Once Walter leaves, Livy quickly phones the police to report her truck stolen by a German POW. She also asks for a doctor, having begun labor. Burning the MP uniform evidence, Livy tosses a locket with Lt. Brown's photo into the fire. As she watches the uniform burn, Ray arrives, and she tells him she is in labor.

After Livy gives birth to a boy, Livy and Ray share a tender kiss, finally recognizing that they are in love with each other. In the final scene Livy holds hands with Ray as he carries little Daniel out of their house on their first archaeological dig on their farm as a family.

==Cast==
- Keri Russell as Olivia "Livy" Dunne-Singleton
- Skeet Ulrich as Ray Singleton
- Mare Winningham as Martha
- Tania Gunadi as Florence
- Gwendoline Yeo as Rose
- Steve Strachan as Hank
- Katie Keating as Ruth
- Ken Pogue as Reverend Case
- Eric Winter as Walter
- Jane McGregor as Abby
- Daryl Shuttleworth as Reverend Dunne
- Brayden Bullen as Hank Jr.
- Sam Dyer as Chester
- Mary Black as Marian Case
- Jackie Robbins as Mrs. Pratt
- Joyce Robbins as Mrs. Parker
- Karl Roth as Slim
- Andy Maton as Dr. McCutcheon
- Roger Haskett as Telephone Man
- Kira Bradley as Librarian
- Tom Carey as Shop Keeper
- Calvin Vollrath as Fiddler at Dance (uncredited)

==Reception==
The premiere broadcast on CBS in 2005 attracted 18.7 million viewers, making it the highest-rated television film since the 2001-02 season. According to the author of the original novel, "as of early 2009, the screenplay for a sequel has been written and approved. Hallmark Hall of Fame is waiting for principal actors to become available to begin production and filming."

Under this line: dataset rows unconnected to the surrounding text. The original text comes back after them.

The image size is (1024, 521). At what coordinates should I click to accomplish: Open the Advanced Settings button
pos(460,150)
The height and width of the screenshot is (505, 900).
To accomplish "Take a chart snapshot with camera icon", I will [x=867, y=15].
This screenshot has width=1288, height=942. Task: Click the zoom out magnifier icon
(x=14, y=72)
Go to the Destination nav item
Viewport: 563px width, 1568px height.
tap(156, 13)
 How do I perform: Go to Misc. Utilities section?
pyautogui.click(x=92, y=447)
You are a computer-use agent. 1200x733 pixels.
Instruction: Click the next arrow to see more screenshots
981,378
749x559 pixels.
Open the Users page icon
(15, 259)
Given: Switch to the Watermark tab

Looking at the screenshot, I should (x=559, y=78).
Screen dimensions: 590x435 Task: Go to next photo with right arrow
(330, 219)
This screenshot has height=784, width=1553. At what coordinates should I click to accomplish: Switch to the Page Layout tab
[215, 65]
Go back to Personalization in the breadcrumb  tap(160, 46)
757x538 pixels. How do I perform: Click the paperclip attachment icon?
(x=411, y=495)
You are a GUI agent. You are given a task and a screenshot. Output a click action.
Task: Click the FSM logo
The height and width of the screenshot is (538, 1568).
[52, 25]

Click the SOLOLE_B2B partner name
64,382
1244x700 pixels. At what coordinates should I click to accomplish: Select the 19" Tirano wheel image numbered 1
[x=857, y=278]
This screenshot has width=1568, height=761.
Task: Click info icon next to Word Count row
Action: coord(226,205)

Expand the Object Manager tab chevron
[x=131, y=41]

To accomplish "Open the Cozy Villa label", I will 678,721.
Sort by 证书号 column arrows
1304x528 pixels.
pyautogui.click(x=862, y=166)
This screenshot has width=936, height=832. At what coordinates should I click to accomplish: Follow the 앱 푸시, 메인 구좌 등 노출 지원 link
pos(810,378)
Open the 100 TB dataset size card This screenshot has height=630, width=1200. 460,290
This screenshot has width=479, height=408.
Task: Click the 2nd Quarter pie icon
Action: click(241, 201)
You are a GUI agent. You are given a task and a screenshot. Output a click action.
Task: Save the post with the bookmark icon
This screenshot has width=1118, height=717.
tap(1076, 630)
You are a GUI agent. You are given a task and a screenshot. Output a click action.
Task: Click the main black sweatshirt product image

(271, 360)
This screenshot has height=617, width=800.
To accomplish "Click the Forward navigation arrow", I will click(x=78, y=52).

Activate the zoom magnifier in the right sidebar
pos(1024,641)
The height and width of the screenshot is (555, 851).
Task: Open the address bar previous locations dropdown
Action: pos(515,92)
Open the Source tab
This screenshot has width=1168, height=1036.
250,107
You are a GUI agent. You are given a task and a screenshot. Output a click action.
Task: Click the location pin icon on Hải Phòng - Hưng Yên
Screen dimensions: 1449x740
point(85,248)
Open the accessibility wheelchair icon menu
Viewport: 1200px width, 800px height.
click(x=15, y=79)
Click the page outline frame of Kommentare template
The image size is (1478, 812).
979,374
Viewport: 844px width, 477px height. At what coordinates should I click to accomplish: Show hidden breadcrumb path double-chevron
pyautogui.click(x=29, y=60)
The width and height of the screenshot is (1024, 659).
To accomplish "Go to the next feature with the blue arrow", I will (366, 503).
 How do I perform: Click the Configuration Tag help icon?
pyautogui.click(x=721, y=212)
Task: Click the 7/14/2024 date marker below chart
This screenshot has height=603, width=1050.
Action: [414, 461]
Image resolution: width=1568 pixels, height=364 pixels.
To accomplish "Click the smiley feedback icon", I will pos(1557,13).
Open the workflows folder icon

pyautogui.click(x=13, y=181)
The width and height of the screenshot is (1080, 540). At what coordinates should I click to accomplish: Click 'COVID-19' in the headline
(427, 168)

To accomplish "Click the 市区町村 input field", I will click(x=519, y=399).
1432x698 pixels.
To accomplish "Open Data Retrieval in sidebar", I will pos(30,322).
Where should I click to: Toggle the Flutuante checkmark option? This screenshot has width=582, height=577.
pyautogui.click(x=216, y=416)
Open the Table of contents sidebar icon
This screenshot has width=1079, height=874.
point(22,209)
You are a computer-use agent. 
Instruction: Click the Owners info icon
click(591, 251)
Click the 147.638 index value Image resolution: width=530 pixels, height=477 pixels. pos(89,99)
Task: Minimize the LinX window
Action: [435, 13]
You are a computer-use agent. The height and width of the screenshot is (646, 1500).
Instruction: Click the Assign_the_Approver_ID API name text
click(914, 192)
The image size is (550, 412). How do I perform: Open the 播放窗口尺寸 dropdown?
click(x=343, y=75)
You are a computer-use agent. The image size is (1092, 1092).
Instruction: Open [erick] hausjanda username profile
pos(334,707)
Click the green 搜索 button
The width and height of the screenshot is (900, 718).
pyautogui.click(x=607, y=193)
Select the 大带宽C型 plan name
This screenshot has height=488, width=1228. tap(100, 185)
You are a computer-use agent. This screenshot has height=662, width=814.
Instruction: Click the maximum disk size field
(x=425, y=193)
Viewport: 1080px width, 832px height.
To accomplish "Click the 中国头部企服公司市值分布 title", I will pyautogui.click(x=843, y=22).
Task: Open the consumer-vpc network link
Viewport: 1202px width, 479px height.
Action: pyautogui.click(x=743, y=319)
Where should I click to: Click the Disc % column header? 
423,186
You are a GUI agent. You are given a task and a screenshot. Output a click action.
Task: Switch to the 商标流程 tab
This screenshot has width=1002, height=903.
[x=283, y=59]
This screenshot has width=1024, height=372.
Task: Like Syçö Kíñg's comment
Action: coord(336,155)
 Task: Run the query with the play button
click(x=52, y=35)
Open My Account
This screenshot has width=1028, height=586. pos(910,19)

In 2005, Robert Bianco of USA Today gave the film (3½ out of 4 stars), saying:

If only TV movies this good were ordinary events ... Days does sometimes stress a link between "country" and "uncomplicated" that probably never existed. But underneath the contrasts between Ray's simple ways and Livvy's more cultured upbringing is a binding, universal message about the need to accept the consequences of our acts. An ordinary lesson, perhaps, but it takes an extraordinary movie to make us listen.